While the health and environmental dangers posed by methamphetamine labs are well known, health experts are just starting to realize the mounting problems with heavy meth use contaminating homes and cars, possibly putting unsuspecting people at risk.
On North Whidbey, a few business people are learning the high cost of cleaning up after methamphetamine smoke.
The owner of a used car lot will likely have to pay for testing of dozens of vehicles. Those cars that test positive for meth will either have to be cleaned by a certified company or simply disposed of. Unfortunately, a high-tech gadget that may have saved the owner thousands of dollars in testing didn’t work right.
Oak Harbor business people own a mobile home on North Whidbey that will be destroyed because of suspected meth contamination caused by renters. Across the road, a lot is empty after Wells Fargo foreclosed on the owner, then ended up having to completely demolish and haul away two meth-contaminated mobile homes.
“This has cost the corporation thousands and thousands of dollars,” said Oak Harbor Realtor Pete Rivera, who is dealing with the property for the bank. “Wells Fargo is taking a bath on this one.”
Marie Piper, an environmental health specialist with the Island County Health Department, is in charge of testing for the dangerous drug at suspected sites. She said enclosed spaces, such as cars and houses, can become contaminated from meth labs or meth smoking, or as is often the case, both. The substance is sticky and difficult to remove, which makes the clean-up process expensive.
While health experts agree that meth exposure is a health risk, Piper said there is no consensus on what level of contamination is safe. The state standard is 0.1 micrograms per 100 centimeters squared.
Piper temporarily shut down O&J Sales, a car lot on Goldie Road, early last month after tests showed extreme levels of meth contamination in the office building, as well as lower levels in several cars. The building tested at 5,200 times the standard.
Health officials tested the dealership after the manager, Nolan Brown, was arrested and charged with possession of meth.
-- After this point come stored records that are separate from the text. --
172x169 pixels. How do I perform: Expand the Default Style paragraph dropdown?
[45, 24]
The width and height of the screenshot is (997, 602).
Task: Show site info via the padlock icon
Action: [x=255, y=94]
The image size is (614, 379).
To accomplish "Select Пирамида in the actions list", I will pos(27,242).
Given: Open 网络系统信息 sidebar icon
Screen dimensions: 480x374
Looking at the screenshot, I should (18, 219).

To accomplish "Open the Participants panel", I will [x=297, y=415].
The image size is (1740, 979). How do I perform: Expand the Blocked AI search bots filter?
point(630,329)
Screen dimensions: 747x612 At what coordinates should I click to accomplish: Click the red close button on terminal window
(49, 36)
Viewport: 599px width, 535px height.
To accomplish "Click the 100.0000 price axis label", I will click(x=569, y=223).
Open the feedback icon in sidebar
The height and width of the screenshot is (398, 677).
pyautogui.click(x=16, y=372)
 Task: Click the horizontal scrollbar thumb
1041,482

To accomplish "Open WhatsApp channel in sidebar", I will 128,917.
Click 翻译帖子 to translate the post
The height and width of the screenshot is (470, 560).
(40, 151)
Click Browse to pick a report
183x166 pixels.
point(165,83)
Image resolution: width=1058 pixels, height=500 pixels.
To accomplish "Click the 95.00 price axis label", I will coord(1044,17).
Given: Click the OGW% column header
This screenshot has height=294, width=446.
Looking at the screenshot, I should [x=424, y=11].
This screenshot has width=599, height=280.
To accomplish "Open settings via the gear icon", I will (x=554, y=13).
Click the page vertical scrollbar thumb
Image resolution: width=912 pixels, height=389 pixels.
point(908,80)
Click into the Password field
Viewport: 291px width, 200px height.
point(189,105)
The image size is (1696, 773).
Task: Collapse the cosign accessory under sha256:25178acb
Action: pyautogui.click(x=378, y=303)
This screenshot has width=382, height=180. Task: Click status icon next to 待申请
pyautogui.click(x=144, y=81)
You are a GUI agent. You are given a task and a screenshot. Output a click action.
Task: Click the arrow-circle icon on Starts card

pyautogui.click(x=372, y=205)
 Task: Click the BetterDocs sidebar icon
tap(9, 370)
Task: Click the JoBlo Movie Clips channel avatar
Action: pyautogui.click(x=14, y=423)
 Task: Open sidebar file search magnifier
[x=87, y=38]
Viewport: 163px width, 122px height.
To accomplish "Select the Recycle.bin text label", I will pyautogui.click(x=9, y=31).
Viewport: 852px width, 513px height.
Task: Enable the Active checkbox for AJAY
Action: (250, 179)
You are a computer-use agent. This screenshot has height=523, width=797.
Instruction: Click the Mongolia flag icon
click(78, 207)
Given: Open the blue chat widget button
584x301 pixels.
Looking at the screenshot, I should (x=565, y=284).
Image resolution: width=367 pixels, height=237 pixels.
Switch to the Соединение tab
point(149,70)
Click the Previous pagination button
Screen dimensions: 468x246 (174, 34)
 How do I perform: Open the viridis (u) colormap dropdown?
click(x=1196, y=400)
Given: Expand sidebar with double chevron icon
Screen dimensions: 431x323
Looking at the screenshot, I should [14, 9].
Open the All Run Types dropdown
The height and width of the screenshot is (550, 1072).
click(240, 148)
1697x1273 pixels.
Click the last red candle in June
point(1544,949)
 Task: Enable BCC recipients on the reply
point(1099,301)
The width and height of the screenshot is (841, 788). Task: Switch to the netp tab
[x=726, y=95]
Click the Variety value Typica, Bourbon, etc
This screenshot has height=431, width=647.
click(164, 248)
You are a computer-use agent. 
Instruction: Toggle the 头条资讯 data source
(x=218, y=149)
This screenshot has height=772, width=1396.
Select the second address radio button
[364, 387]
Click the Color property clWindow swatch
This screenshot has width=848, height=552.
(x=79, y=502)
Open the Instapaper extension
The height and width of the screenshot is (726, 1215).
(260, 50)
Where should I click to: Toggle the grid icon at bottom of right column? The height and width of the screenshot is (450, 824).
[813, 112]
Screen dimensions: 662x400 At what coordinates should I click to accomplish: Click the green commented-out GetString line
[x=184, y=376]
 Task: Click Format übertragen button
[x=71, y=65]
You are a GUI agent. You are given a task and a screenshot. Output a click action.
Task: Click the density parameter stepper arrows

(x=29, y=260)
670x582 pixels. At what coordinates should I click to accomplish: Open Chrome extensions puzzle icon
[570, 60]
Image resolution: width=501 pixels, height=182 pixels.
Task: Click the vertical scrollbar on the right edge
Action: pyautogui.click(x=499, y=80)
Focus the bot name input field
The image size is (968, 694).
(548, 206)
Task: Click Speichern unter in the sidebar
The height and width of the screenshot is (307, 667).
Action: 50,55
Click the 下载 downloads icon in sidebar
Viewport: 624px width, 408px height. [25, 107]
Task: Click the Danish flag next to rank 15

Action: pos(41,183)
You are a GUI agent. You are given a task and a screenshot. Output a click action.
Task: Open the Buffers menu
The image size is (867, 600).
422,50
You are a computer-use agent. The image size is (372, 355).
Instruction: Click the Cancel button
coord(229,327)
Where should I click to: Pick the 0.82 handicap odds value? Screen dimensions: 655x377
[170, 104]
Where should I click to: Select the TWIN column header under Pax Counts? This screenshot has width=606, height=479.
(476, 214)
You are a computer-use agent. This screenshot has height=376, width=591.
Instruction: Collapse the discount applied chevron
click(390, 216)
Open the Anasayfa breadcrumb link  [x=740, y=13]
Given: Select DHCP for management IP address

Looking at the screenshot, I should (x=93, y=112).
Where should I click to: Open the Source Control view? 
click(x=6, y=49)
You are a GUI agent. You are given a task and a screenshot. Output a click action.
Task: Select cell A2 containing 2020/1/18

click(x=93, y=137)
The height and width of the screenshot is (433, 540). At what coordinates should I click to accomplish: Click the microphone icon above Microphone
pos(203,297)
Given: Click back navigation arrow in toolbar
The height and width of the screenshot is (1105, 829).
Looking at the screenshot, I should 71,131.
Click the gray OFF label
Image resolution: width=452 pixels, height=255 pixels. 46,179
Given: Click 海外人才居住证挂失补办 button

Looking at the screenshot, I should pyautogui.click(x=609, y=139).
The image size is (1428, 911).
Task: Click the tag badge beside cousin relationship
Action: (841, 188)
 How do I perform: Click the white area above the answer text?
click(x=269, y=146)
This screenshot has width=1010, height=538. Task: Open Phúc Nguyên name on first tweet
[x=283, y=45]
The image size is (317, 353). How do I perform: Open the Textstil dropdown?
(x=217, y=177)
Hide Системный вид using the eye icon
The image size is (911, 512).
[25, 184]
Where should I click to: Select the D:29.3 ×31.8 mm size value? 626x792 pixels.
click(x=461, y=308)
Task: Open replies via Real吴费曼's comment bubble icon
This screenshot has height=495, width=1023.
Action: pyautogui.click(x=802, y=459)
Piper said she hoped to save the owner, Mark Brown, money in the expensive testing by bringing in CDEX Inc., an Arizona company that makes a meth-testing scanner device. But Piper said the scanner apparently didn’t work properly. It showed meth was present in 14 of the cars on the site. To check the results, the health department also swabbed the cars and sent the samples to a lab for testing. The results showed that only five of the samples were positive.
“Now we don’t know if the negatives were really negatives,” Piper said, explaining that dozens of cars will have to be tested the expensive way. “The scanner would have saved the owner a lot of money.”
Last month, Oak Harbor resident Mark Brown, who’s not related to the sheriff, explained that he started the car business to help his troubled son. Nolan was doing a great job until meth got the best of him, Brown said.
Now the cost of cleaning and testing may spell the end of the lot.
“It may cost us the business,” he said. “It’s a tremendous cost.”
In addition, Piper said she’ll contact three people who brought in the cars they purchased at the lot for testing and tell them the results weren’t reliable.
On Stellar Lane on North Whidbey, a meth-related neighborhood nightmare is almost over. The saga began last summer when Wells Fargo foreclosed on a woman’s home. She, her ailing mother and her boyfriend moved to an adjacent wooded lot, where they lived in a tiny camping trailer.
After a few weeks, the family moved into a trailer home across the street. Earlier this year, they were evicted from the home.
Piper said she caught wind of the situation last year and required Wells Fargo to test the home for meth. The tests came back “hot,” she said, so the bank was forced to do a costly clean up. Workers crushed all the structures on site and carted them away. Rivera said some of the dirt even had to be removed.
“It was thousands of dollars in just testing,” he said. He admits to being frustrated with the continued testing, but he said the bank will do what it takes to make the Health Department happy.
For now, the lot is completely vacant and the adjacent woods have been cleaned out. But the property across the street is a different matter.
Piper said the owners of the single-wide trailer decided not to do the expensive testing, but the clean-up is being run as if it is a contaminated site. The home will be demolished.
Piper said the home was so stuffed with junk that it would have been difficult to find a surface to test.
Last week, crews started cleaning up the yard surrounding the mobile home. An excavator piled junk in giant piles and moved a number of broken cars hidden beneath the trash.